Il s’agit d’un ouvrage collectif, conçu et réalisé par toute une pléiade d’universitaires, chrétiens et musulmans, de divers départements et facultés de l’université Saint-Joseph (Géographie, Histoire, Sociologie et anthropologie, Sciences religieuses) avec des collaborateurs venus de Paris XII, de la Lebanese American University, du Conseil islamique alaouite, du Groupe arabe du dialogue islamo-chrétien. Il a été coordonné par Grace Homsy-Gottwales, de la faculté des Sciences religieuses. C’est dire la somme de compétences qui s’est attelée à la réalisation — difficile — de ce premier tome d’une série qui doit offrir un panorama complet du marquage territorial et visuel des communautés religieuses au Liban.

Ce premier volume est d’un très grand intérêt pour les géographes; en témoignent les trois géographes largement impliqués dans l’équipe de rédaction (Jocelyne Adjizian-Gérard, Liliane Buccianti-Barakat, Janine Somma).

La géographie des religions est une branche un peu délaissée de la géographie; peu de géographes s'y sont intéressés (on peut cependant citer Jean-Luc Piveteau) et il serait peut-être temps de le faire au moment où les historiens et les sociologues, dans un esprit de stricte laïcité, sont de plus en plus en plus nombreux à se pencher sur «le fait religieux»; on peut renvoyer à l’activité de l’Institut européen en sciences des religions (IESR).

L’étude géographique des religions (c’est-à-dire l’empreinte des religions dans les paysages, l’organisation de l’espace et des sociétés) revêt, évidemment, une importance particulière au Liban, le pays des dix-huit communautés religieuses.

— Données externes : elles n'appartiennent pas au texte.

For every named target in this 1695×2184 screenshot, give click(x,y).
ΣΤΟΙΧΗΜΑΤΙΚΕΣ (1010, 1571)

Les diverses confessions et églises marquent tellement l’histoire et la géographie de ce petit pays que l’on se demande comment il pourra un jour, malgré les vœux d’une partie non négligeable (mais, semble-t-il, minoritaire) de la population être «déconfessionnalisé».

Plus qu’un atlas, et bien que l’ouvrage contienne de nombreuses cartes, il s’agit d’un volume très soigneusement illustré de photos, en général pertinentes, et de textes expliquant et explicitant l’iconographie, afin de conduire le lecteur dans le dédale des communautés confessionnelles et de leur imbrication dans les paysages et les mentalités du Liban. Car s’il existe des espaces à très forte majorité d’une confession (le Sud chi’ite, le Chouf druse, le Kesrouan maronite, par exemple) il y a partout néanmoins imbrication, comme en témoignent ces bourgs de la Bekaa méridionale ou de Haute-Galilée, où voisinent clocher et minaret.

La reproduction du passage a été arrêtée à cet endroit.